The interview came shortly after both chambers of Congress passed the $1.7 trillion Omnibus bill, which included an Electoral Count Reform Act intended to address this very issue. The act makes clear that the Vice President's role in counting electoral votes is merely ceremonial, as well as setting a higher threshold for members of Congress to object should they disagree with electoral results. It also makes it harder for state legislatures or governors to ignore popular votes when certifying Electoral College votes.
Raskin went further during his interview, claiming that the US Constitution itself is a danger to democracy and American people because it enables presidents to be elected despite not receiving majority votes from citizens across the country. He argued that elections should more closely resemble other ones within the United States, such as those for mayors, senators, representatives and governors: "We should elect the president the way we elect everybody else...whoever gets the most votes wins."

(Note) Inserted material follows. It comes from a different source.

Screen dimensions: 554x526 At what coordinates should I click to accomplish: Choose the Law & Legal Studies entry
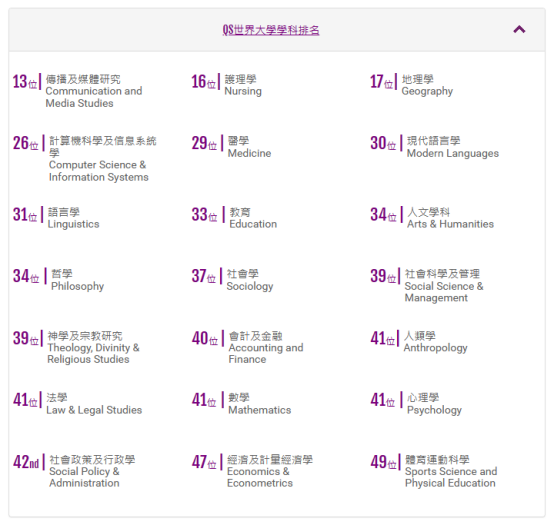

The problem with this proposal is that it would essentially disenfranchise citizens in states outside of large population centers, like California and New York. Should all votes count equally, these states would hold undue influence over presidential elections due to their much larger populations relative to other states; thus tipping balances in favor of candidates with more liberal policies who tend have higher approval ratings within greater metropolitan areas.
Therefore, although Jaime Raskin's sentiment about ensuring each U.S citizen has an equal say in how their leaders are chosen is certainly noble and admirable, his solution isn't likely to bring about much change given its potential consequences for smaller towns and rural regions throughout America, something all Americans should strive to keep in mind when considering alternatives to our current election system.